# ACTION ITEM
Every line from the line containing "192x148 pixels." through the final line below is to be repeated exactly; no other line is.

# Data records
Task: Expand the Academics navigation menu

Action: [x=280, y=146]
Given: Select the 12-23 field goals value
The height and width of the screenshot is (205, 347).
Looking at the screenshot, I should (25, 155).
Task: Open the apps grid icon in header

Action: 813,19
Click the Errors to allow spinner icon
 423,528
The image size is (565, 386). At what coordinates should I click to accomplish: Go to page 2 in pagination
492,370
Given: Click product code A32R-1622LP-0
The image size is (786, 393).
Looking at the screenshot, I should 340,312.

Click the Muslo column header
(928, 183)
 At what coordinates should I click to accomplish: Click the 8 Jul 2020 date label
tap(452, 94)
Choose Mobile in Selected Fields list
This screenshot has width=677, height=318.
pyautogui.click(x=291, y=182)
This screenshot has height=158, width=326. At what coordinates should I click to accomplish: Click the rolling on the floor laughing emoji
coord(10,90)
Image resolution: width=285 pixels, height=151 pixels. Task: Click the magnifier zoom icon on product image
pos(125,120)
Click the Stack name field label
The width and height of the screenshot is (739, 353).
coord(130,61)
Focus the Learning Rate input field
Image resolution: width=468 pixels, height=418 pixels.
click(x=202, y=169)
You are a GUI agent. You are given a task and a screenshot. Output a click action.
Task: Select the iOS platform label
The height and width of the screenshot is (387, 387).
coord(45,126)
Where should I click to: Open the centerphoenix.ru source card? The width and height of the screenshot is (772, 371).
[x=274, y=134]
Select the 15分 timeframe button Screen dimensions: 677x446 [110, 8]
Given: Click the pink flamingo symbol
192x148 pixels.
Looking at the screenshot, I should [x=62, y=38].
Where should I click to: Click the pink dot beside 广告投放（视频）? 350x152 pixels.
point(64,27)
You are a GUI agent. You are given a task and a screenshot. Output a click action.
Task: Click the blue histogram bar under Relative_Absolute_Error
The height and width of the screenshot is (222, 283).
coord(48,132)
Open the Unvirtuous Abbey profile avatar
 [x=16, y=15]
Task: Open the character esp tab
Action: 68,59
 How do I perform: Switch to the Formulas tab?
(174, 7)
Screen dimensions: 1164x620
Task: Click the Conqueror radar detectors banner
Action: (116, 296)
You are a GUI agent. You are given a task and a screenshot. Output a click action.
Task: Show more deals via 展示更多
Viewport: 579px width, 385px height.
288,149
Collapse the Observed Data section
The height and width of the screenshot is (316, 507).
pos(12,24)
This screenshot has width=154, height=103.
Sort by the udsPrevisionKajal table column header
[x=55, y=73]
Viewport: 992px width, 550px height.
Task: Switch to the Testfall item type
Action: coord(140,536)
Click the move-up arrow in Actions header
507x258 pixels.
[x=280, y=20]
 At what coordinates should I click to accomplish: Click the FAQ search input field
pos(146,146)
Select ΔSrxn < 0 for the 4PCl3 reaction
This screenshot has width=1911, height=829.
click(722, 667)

# ANSWER BOX
192x148 pixels.
Looking at the screenshot, I should [x=62, y=38].
Where should I click to: Click the pink dot beside 广告投放（视频）? 350x152 pixels.
point(64,27)
You are a GUI agent. You are given a task and a screenshot. Output a click action.
Task: Click the blue histogram bar under Relative_Absolute_Error
The height and width of the screenshot is (222, 283).
coord(48,132)
Open the Unvirtuous Abbey profile avatar
 [x=16, y=15]
Task: Open the character esp tab
Action: 68,59
 How do I perform: Switch to the Formulas tab?
(174, 7)
Screen dimensions: 1164x620
Task: Click the Conqueror radar detectors banner
Action: (116, 296)
You are a GUI agent. You are given a task and a screenshot. Output a click action.
Task: Show more deals via 展示更多
Viewport: 579px width, 385px height.
288,149
Collapse the Observed Data section
The height and width of the screenshot is (316, 507).
pos(12,24)
This screenshot has width=154, height=103.
Sort by the udsPrevisionKajal table column header
[x=55, y=73]
Viewport: 992px width, 550px height.
Task: Switch to the Testfall item type
Action: coord(140,536)
Click the move-up arrow in Actions header
507x258 pixels.
[x=280, y=20]
 At what coordinates should I click to accomplish: Click the FAQ search input field
pos(146,146)
Select ΔSrxn < 0 for the 4PCl3 reaction
This screenshot has width=1911, height=829.
click(722, 667)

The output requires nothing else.